Directions for this task:
Across the entries below, count the lines that contain the word "computer" and reply with that number only.

Segment Start: Information supplied

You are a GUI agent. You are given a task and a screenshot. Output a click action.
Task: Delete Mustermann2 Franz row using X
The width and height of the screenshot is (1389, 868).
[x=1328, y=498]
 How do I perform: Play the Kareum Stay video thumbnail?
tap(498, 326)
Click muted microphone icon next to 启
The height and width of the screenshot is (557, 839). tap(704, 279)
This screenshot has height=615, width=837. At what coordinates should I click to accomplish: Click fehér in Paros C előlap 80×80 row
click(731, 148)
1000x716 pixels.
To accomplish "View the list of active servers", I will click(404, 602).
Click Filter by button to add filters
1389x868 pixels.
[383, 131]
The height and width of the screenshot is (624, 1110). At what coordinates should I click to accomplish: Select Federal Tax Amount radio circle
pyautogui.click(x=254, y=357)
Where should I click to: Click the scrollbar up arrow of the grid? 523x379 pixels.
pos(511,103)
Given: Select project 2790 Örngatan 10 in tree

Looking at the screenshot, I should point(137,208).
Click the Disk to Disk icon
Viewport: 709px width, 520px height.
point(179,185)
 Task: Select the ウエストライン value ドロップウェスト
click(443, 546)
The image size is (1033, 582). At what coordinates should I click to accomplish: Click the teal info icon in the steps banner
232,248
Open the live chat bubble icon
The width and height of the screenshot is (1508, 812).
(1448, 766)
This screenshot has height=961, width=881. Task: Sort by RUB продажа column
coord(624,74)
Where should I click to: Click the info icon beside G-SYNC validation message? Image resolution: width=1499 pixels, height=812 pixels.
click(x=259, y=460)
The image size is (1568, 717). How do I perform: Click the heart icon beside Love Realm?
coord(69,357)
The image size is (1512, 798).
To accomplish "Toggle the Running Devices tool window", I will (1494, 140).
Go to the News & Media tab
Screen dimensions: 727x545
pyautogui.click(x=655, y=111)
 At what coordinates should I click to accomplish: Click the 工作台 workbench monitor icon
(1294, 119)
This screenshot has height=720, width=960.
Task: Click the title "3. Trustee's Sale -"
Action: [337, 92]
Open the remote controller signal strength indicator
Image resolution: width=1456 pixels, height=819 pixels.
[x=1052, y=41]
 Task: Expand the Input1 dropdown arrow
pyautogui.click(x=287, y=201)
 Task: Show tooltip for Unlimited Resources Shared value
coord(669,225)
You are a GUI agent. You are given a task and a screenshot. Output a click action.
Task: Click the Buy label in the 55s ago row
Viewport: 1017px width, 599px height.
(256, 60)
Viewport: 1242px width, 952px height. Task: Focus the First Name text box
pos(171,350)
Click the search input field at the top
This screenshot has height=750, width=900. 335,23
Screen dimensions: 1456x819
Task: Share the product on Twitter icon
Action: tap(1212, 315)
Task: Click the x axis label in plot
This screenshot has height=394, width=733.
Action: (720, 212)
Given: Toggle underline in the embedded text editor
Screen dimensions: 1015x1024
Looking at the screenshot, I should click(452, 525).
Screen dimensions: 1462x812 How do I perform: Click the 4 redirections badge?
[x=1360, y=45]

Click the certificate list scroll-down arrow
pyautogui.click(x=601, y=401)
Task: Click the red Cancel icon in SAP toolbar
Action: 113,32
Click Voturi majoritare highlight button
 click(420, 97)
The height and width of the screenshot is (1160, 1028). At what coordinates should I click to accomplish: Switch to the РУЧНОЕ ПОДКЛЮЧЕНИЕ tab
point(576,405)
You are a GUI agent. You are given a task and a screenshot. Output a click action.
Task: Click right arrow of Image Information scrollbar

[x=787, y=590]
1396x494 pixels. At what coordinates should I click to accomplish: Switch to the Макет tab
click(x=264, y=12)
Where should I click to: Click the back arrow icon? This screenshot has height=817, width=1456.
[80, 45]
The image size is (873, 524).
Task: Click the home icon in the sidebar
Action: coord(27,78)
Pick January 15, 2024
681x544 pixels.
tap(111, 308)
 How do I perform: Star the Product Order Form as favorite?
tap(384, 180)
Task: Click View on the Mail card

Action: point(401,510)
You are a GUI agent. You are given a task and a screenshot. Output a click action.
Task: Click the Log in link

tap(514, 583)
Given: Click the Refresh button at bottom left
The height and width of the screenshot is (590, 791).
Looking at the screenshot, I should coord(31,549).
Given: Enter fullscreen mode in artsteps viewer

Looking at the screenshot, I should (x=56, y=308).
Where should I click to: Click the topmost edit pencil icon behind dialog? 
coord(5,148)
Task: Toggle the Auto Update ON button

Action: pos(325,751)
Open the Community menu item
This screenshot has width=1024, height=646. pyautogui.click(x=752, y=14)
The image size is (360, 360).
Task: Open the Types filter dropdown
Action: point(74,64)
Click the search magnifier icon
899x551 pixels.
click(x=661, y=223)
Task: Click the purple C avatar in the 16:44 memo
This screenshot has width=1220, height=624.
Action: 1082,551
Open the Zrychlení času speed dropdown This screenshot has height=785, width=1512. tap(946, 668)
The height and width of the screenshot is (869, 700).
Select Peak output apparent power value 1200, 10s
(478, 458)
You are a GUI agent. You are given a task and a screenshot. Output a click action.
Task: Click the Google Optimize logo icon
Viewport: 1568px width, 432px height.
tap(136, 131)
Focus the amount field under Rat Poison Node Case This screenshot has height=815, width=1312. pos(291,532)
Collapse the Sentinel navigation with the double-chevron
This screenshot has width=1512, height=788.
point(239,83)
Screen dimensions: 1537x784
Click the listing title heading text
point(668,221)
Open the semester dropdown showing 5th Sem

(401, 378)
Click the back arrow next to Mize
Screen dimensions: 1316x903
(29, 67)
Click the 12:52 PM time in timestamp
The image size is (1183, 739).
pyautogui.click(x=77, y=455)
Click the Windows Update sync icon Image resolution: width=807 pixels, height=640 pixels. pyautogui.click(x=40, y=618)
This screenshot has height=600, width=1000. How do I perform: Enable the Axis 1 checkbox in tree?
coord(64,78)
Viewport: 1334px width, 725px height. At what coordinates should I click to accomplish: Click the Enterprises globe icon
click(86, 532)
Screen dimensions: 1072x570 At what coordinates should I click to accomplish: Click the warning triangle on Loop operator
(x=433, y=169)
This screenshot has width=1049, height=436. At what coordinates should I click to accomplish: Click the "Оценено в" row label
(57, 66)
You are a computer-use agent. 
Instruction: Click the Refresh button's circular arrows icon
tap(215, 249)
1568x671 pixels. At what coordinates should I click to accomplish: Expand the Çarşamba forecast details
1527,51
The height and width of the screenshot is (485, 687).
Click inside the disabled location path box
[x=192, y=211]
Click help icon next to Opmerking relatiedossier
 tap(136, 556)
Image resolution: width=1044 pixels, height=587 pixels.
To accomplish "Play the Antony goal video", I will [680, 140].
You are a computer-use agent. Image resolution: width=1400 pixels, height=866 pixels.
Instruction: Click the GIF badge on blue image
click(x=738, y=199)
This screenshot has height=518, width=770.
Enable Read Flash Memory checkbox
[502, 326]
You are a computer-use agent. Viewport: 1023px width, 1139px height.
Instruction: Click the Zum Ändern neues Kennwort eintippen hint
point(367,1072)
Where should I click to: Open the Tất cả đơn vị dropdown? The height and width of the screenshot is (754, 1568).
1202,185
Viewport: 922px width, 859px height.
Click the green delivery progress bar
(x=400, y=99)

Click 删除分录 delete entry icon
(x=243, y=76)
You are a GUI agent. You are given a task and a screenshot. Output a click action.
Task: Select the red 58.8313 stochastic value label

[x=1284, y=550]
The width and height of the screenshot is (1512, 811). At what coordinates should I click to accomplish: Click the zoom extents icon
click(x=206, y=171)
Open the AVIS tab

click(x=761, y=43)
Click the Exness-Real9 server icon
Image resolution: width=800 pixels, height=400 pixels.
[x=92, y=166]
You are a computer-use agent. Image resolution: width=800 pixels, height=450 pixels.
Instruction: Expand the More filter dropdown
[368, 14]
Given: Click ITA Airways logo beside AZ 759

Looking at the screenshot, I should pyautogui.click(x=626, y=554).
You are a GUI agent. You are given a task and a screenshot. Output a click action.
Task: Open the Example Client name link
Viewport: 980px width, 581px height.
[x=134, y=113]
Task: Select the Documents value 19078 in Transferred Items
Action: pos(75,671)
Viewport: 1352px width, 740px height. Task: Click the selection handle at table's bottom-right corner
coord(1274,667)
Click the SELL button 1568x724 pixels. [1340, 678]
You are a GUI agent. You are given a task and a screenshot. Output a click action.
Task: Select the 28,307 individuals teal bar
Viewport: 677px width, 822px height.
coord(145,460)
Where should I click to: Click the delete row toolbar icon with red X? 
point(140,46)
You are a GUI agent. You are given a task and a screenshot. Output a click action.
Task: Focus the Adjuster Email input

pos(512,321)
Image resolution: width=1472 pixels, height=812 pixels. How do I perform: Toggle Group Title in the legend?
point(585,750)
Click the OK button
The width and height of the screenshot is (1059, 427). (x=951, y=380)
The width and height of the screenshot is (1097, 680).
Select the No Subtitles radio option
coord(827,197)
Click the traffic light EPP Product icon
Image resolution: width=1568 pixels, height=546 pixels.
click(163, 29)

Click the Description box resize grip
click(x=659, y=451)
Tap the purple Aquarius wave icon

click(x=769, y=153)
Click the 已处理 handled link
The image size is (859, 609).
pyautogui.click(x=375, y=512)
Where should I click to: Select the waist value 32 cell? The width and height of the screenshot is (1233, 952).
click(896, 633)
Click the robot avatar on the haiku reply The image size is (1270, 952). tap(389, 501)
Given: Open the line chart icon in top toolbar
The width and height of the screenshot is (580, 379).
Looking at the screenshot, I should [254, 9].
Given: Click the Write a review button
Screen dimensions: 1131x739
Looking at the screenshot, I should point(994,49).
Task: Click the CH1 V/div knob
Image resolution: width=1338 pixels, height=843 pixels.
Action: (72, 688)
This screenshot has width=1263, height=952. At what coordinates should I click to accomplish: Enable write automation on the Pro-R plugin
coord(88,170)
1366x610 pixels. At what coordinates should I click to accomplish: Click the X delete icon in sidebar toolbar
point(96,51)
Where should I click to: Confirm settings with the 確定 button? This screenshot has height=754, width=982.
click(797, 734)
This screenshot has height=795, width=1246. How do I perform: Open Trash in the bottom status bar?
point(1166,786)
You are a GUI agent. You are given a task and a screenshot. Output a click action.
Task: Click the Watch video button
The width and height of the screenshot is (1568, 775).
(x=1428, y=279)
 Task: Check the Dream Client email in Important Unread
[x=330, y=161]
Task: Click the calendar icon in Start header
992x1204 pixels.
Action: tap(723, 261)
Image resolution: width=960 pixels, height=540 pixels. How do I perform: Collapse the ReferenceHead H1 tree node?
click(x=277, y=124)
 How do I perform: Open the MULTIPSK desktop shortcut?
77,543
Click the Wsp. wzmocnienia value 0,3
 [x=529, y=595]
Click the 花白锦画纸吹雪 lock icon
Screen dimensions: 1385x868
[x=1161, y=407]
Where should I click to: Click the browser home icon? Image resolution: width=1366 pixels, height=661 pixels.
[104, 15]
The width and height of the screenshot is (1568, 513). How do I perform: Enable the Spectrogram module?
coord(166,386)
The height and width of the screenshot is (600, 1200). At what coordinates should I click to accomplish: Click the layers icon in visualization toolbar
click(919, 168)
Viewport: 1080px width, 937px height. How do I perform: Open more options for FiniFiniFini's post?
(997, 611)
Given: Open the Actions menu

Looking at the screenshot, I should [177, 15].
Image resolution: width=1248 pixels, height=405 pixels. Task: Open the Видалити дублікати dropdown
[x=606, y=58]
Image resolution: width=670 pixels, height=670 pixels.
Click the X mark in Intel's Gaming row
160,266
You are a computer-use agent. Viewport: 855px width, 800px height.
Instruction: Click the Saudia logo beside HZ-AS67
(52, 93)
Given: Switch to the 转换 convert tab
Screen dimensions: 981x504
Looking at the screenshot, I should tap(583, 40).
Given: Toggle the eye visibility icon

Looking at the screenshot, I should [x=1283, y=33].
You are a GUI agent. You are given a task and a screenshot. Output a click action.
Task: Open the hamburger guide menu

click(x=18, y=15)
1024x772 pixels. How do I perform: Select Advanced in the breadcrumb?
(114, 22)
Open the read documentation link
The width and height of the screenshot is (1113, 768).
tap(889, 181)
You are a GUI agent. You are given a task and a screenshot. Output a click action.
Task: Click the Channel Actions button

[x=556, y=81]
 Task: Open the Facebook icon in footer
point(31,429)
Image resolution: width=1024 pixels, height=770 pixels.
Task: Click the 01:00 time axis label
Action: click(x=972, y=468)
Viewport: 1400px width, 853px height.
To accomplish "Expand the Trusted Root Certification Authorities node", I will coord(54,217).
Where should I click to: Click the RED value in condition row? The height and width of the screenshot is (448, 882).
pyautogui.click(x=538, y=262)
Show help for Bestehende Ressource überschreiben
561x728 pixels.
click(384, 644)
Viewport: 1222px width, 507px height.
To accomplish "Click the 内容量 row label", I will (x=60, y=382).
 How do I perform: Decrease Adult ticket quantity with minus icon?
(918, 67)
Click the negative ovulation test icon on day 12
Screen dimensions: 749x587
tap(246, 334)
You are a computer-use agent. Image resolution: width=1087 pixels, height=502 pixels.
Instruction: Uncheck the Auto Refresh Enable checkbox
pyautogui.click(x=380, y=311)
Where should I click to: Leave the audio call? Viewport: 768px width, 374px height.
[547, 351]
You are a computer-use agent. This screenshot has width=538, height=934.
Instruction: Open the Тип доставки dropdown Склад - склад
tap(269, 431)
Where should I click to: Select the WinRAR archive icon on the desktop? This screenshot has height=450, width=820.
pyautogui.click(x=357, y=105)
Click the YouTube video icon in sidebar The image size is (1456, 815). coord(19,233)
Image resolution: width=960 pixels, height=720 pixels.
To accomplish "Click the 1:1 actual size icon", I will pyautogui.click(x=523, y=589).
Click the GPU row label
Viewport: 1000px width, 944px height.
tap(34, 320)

Segment End: Information supplied

Answer to the exercise:
7